Saliency maps produced by the GBMR [28], MT [16], DSSC [19], NLDF [18] methods compared to our method on six datasets. The Our maps provides clear salient regions and exhibit good uniformity as compared to the saliency maps from the other deep learning methods (MT, NLDF, DSSC) on NTI dataset. Our method is also more robust to background clutter than the non-deep-learning method (GBMR).

4 Experiments

4.1 Datasets

In order to evaluate the performance of the proposed approach, we conduct a set of qualitative and quantitative experiments on six benchmark datasets annotated with pixelwise ground-truth labeling, including MSRA-B [27], HKU-IS [1], DUT-OMRON [28], PASCAL-S [29], and ECSSD [30]. Besides, we built a nighttime images (NTI) dataset with 478 nighttime natural scene images to facilitate this study.

MSRA-B: contains 5000 images, most of which have one salient object and corresponding pixel ground truth [31].

HKU-IS: contains 4447 images, most of which are used for multiple salient objects.

DUT-OMRON: contains 5168 images, each of which contains one or more new salient objects with a complex background.

PASCAL-S: contains 850 images. This dataset contains both pixel-wise saliency ground truth and eye fixation ground truth labeled by 12 subjects.

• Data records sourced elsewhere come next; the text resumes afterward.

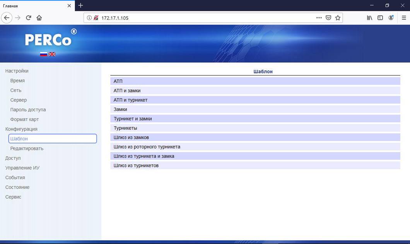Open the События section
Viewport: 410px width, 244px height.
[15, 177]
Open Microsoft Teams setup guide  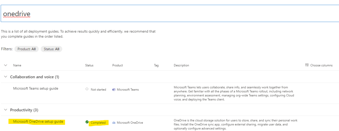[36, 88]
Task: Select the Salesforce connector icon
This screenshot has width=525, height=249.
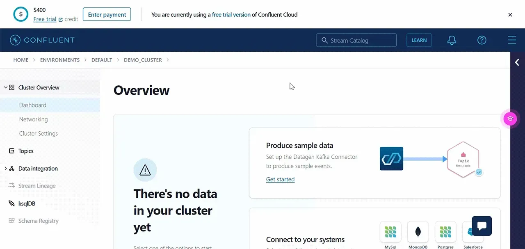Action: point(470,232)
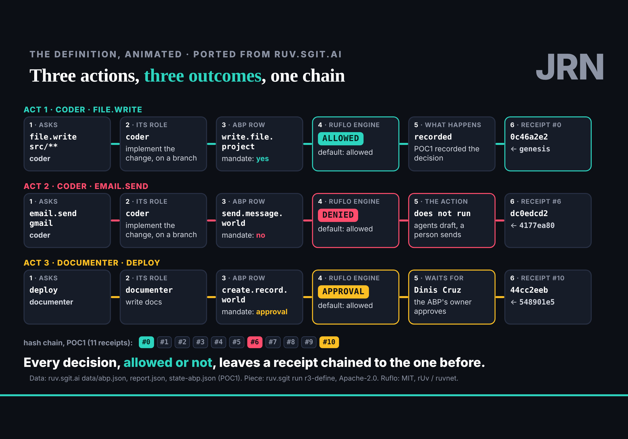
Task: Open Receipt #6 card dc0edcd2
Action: tap(548, 221)
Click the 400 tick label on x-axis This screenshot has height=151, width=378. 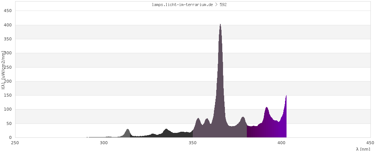tap(282, 143)
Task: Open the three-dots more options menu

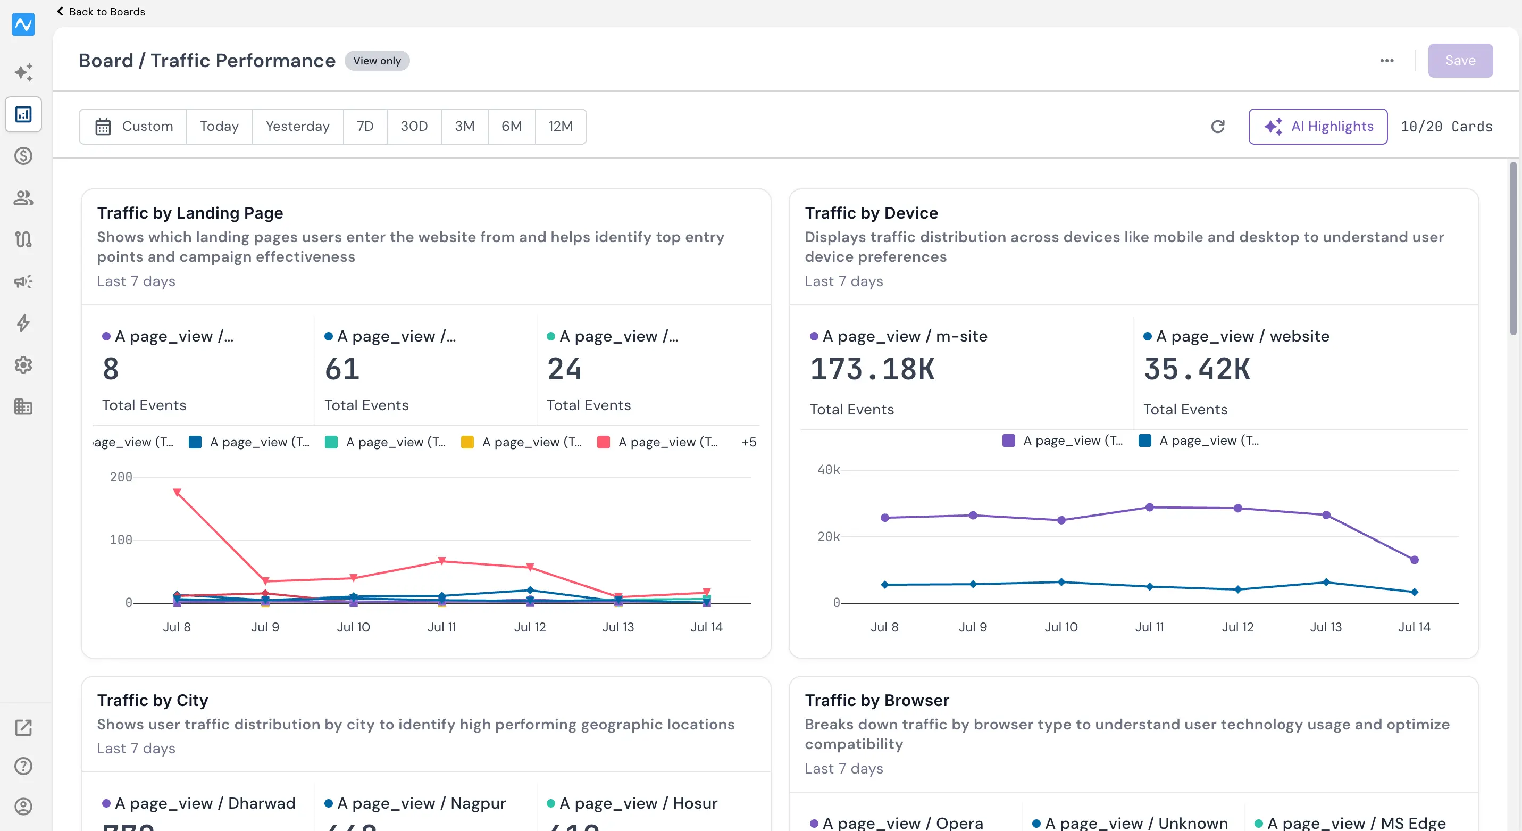Action: (x=1387, y=60)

ECSSD: contains 1000 images with complicated architecture all of which are collected from the Internet. The ground truth masks were labeled by 5 subjects.

NTI: contains 478 nighttime natural scene images, This dataset contains two degree low contrast images, which consists of 3 subjects, the one about Only a person, the another with many people, others included human and object (such as bicycle, car, and house and etc.). So the model with low contrast features can be learned via the dataset.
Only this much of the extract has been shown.